Bien por las guías y las mujeres listas.
Miró fijamente a Christl.
– Hay un púlpito, ¿no?
Ella asintió.
– En el coro. El ambón: es muy antiguo, del siglo XI.
Malone sonrió.
– Siempre hay una clase de historia.
Ella se encogió de hombros.
– Es de lo que sé.
Malone dio la vuelta a la galería superior, dejó atrás el trono y bajó por la escalera circular. Curiosamente, la cancela de hierro permanecía abierta por la noche. Una vez abajo, atravesó el octógono y entró en el coro. Un púlpito de cobre dorado salpicado de excepcionales ornamentos y adosado al muro sur se alzaba sobre la entrada a otra de las capillas laterales. Hasta él conducía una pequeña escalera. Malone pasó por encima de un cordón de terciopelo y subió los peldaños de madera. Por suerte, lo que buscaba estaba allí: una biblia.
Depositó el libro en el dorado facistol y lo abrió por el Apocalipsis, capítulo 21.
Christl, que se había quedado abajo, lo miró mientras él leía en voz alta.

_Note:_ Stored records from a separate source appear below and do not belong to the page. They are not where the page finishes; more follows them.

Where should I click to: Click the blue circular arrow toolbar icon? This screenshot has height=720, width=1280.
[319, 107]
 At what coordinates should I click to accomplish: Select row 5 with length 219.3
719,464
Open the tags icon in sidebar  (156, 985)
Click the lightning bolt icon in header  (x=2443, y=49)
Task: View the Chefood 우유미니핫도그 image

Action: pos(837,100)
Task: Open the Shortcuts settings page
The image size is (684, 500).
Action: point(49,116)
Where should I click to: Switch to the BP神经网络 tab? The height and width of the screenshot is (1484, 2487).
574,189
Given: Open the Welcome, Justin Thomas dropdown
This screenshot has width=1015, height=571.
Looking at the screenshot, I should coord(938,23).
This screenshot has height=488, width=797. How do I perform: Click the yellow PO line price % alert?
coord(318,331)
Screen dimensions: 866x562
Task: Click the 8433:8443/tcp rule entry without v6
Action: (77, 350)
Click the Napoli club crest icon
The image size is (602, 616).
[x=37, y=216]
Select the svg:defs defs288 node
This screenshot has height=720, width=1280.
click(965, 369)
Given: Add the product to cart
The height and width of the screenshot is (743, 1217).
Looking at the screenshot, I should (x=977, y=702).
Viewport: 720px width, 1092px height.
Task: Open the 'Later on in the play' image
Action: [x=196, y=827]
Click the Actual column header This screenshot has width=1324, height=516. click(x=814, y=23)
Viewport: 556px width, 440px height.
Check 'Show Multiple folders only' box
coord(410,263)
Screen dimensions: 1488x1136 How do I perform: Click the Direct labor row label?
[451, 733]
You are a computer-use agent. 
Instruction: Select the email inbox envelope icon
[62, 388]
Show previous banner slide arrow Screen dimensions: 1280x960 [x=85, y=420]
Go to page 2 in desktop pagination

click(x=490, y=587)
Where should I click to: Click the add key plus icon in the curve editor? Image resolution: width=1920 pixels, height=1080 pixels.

– «Me llevó en espíritu a un monte grande y alto, y me mostró la ciudad santa, Jerusalén, que descendía del cielo, de parte de Dios, que tenía la gloria de Dios. Tenía un muro grande y alto y doce puertas, y sobre las doce puertas, doce ángeles y nombres escritos, que son los nombres de las doce tribus de los hijos de Israel. El muro de la ciudad tenía doce hiladas, y sobre ellas los nombres de los doce apóstoles del Cordero. El que hablaba conmigo tenía una medida, una caña de oro, para medir la ciudad, sus puertas y su muro. La ciudad estaba asentada sobre una base cuadrangular y su longitud era tanta como su anchura. Midió con la caña la ciudad, y tenía doce mil estadios, siendo iguales en su longitud, su latitud y su altura. Midió su muro, que tenía ciento cuarenta y cuatro codos, medida humana, que era la del ángel. Y las hiladas del muro de la ciudad eran de todo género de piedras preciosas. Las doce puertas eran doce perlas.»
»El Apocalipsis es fundamental para este sitio. El candelabro que donó el emperador Barbarroja lo cita, el mosaico de la cúpula se basa en él. Carlomagno llamó a este lugar su «nueva Jerusalén», y esta relación no es ningún secreto: lo leí en todas las guías. Un pie carolingio equivalía a alrededor de la tercera parte de un metro, es decir, un pie. El polígono exterior, el hexadecágono, mide treinta y seis pies carolingios, o sea, ciento cuarenta y cuatro pies actuales. 2El perímetro exterior del octógono mide lo mismo, treinta y seis pies carolingios, otros ciento cuarenta y cuatro pies. La altura también es precisa: originalmente, ochenta y cuatro pies 3sin la cúpula, que se añadió siglos después. La capilla entera es un factor de siete y doce, su anchura y altura son iguales. -Señaló la biblia-. Se limitaron a trasladar las dimensiones de la ciudad celestial del Apocalipsis, la «nueva Jerusalén», a esta construcción.